EXERCISE TASK 1
Answer each question from the post about the Liverpool Blitz, one answer per line, marked (a), (b), (c):
(a) What did Gran use to cover the children before the windows were blown in?
(b) What was the Uncle wrapped in after the raid?
(c) What did the mother place on her head when the rear gunners opened fire?
EXERCISE TASK 2
Reproduce the post about the Liverpool Blitz word for word, from "The family eventually" up to and including "an enemy torpedo!".

SELECTED EXCERPT
***
For Cassie

The Blitz memorial at Pier Head, Liverpool
Now I blame Cassie for this post, (I should be cleaning the kitchen floor ) but I do have a little time before I take George to the vets ( he has a sore bum) so I will answer her post reply and type out another of my mother's wartime stories (as it was told to me as a child)
I mentioned in my previous post on the subject, that my mother,Uncle and Grandmother were caught in a bombing raid, as they hid in their home in the terraced housing area of Everton. Gran managed to cover the children with a heavy upturned settee before the windows were blown in, and unbeknownst to them all a parachute bomb had lodged itself under the neighbours kitchen floor without exploding.
When the raid was eventually over the family decamped to another neighbours house, in oddments of clothes ( the raid was at night so the children were in their nightclothes) My Uncle apparently was wrapped in a pair of chenille curtains and had on a pair of women's heeled shoes! which must have looked rather bizarre!
The family eventually moved in with their inlaws but the next day my Grandmother (who was incredibly brittle with her nerves) marched up to the now cordoned off street and demanded to be allowed into her home to retrieve certain items of cash and possessions she could not afford to have destroyed.
In our comfortable existence in 2009, I wonder if many of us could actually believe that someone could put their live in danger in order to retrieve some personal items, but I think it is important to realise that times were very hard for my grandmother in the early 1940s and they were in fact fairly poor. As a family, they could not afford to let anything be destroyed, even by an enemy torpedo!
Anyhow, my gran somehow talked the Air raid warden to let her into her home (remember there was an unexploded bomb next door!) and hand in hand they walked into her house reciting the Lord's prayer as they did so! (My mother would confirm this story as she watched the two of them ducking under the cordon at the end of their street) Gran collected the items she wanted, grabbed the cat and together they carried everything out.
She never once saw herself as a heroine!
My mother could tell a good story, but never "over- egged the pudding", when she discussed how she experienced the war as a girl.
I do remember, however how matter of fact she seemed to be as she told the story when she was once caught up in another raid. At 15 she worked in an ammunition factory, and she used to walk home with her friends after shift. As they did so one day the girls were caught in the open streets when the German bombers (empty after bombing the docks) turned for home over Everton. As the planes banked over the city, the rear gunners opened fire and my mother recalled placing a small cardboard suitcase which she used for her lunch box, on her head in an effort to protect herself!. With bullets raining down, my mother ran for home, separating from her friends..........She got home...they did not!
I could recall many other tales of the war as they were told to me, oral history is fascinating, I always think, I just wish that these stories could have been recorded years ago, when the memories were fresher and more detailed.....
***
PROVIDED RECORDS
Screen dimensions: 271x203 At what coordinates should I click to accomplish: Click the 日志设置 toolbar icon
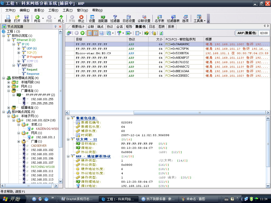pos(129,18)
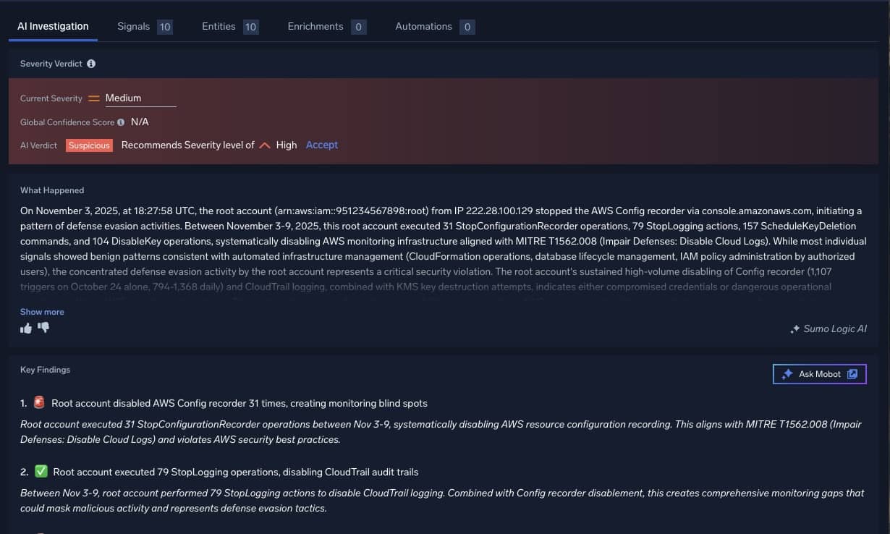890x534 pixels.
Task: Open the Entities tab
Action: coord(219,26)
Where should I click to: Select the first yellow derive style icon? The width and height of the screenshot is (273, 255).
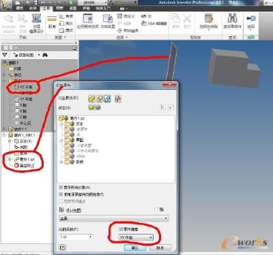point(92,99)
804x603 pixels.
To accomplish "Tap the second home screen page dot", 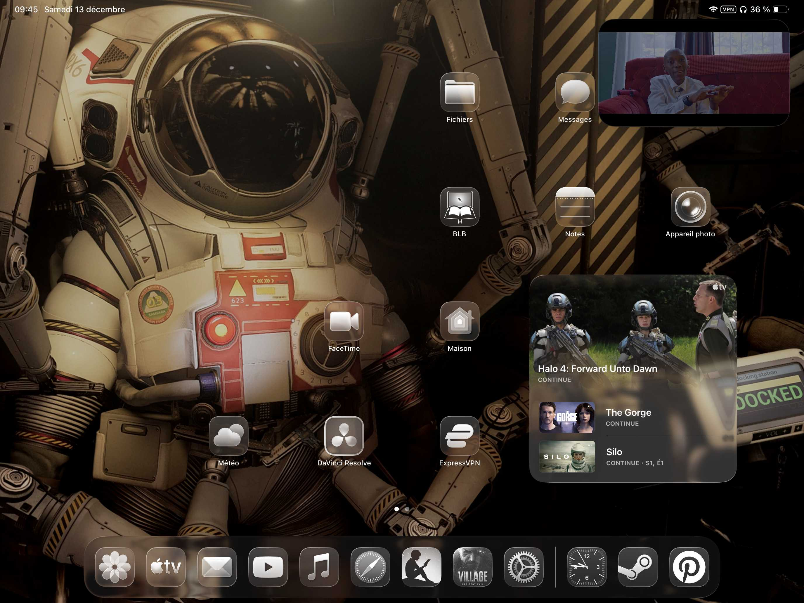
***
COMPLETE OUTPUT 1
(a) A heavy upturned settee.
(b) A pair of chenille curtains.
(c) A small cardboard suitcase that she used for her lunch box.

COMPLETE OUTPUT 2
The family eventually moved in with their inlaws but the next day my Grandmother (who was incredibly brittle with her nerves) marched up to the now cordoned off street and demanded to be allowed into her home to retrieve certain items of cash and possessions she could not afford to have destroyed.
In our comfortable existence in 2009, I wonder if many of us could actually believe that someone could put their live in danger in order to retrieve some personal items, but I think it is important to realise that times were very hard for my grandmother in the early 1940s and they were in fact fairly poor. As a family, they could not afford to let anything be destroyed, even by an enemy torpedo!